PROBLEM DETAILS => Copy the records below word for word, starting at the line that contains "Identify the location of cell-sep2023: 7." and continuing through the last line of the records.

INPUT =>
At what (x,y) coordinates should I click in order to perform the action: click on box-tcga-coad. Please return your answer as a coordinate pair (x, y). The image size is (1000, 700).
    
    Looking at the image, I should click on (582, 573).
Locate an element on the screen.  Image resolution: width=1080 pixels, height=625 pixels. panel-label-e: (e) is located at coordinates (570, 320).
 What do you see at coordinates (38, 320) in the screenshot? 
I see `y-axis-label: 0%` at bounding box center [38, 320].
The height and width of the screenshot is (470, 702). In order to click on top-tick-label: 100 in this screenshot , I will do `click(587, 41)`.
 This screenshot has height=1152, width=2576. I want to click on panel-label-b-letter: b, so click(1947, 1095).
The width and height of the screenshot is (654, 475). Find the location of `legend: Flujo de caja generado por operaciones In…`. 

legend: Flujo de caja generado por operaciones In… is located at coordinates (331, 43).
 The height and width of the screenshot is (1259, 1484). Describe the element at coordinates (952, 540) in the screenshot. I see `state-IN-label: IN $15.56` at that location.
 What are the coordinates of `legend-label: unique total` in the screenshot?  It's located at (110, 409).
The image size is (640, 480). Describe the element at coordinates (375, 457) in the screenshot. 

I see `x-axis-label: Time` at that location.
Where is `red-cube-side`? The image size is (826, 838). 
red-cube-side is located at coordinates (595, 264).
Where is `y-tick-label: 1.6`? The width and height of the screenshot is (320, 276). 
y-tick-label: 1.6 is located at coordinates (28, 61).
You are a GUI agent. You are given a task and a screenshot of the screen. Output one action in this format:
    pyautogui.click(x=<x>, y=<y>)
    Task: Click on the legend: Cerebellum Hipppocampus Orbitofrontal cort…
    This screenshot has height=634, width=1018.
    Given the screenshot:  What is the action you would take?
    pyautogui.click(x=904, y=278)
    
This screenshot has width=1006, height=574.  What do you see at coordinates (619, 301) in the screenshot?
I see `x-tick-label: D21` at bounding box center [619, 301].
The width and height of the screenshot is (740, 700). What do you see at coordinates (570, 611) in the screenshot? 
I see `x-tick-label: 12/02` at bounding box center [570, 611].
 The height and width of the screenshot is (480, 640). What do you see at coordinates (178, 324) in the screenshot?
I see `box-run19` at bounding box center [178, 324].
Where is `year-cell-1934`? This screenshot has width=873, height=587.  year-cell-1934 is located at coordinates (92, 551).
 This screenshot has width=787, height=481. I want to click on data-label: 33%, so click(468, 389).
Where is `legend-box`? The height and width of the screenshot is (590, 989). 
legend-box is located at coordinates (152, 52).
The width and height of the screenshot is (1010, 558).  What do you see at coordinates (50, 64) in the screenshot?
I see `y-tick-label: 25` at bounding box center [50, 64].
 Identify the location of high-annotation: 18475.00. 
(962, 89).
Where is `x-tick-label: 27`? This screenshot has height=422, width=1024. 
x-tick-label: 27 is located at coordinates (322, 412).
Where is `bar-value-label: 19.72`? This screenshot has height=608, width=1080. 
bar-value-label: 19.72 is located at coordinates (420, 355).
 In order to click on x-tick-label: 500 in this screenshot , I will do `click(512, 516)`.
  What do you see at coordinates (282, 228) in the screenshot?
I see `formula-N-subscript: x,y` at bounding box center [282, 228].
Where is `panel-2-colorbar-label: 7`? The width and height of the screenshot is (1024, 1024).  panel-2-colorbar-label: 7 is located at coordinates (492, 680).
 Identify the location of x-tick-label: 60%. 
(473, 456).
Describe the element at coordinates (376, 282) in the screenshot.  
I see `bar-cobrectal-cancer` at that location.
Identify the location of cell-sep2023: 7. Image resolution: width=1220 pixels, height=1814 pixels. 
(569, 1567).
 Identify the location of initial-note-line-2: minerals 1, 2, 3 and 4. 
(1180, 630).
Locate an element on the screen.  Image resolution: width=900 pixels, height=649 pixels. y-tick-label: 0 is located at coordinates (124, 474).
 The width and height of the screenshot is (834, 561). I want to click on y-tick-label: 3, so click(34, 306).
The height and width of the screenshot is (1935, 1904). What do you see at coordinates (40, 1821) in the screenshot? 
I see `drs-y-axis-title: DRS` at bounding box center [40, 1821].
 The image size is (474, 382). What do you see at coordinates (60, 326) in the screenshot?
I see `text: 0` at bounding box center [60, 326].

TASK ANSWER =>
Identify the location of cell-sep2023: 7. Image resolution: width=1220 pixels, height=1814 pixels. 
(569, 1567).
 Identify the location of initial-note-line-2: minerals 1, 2, 3 and 4. 
(1180, 630).
Locate an element on the screen.  Image resolution: width=900 pixels, height=649 pixels. y-tick-label: 0 is located at coordinates (124, 474).
 The width and height of the screenshot is (834, 561). I want to click on y-tick-label: 3, so click(34, 306).
The height and width of the screenshot is (1935, 1904). What do you see at coordinates (40, 1821) in the screenshot? 
I see `drs-y-axis-title: DRS` at bounding box center [40, 1821].
 The image size is (474, 382). What do you see at coordinates (60, 326) in the screenshot?
I see `text: 0` at bounding box center [60, 326].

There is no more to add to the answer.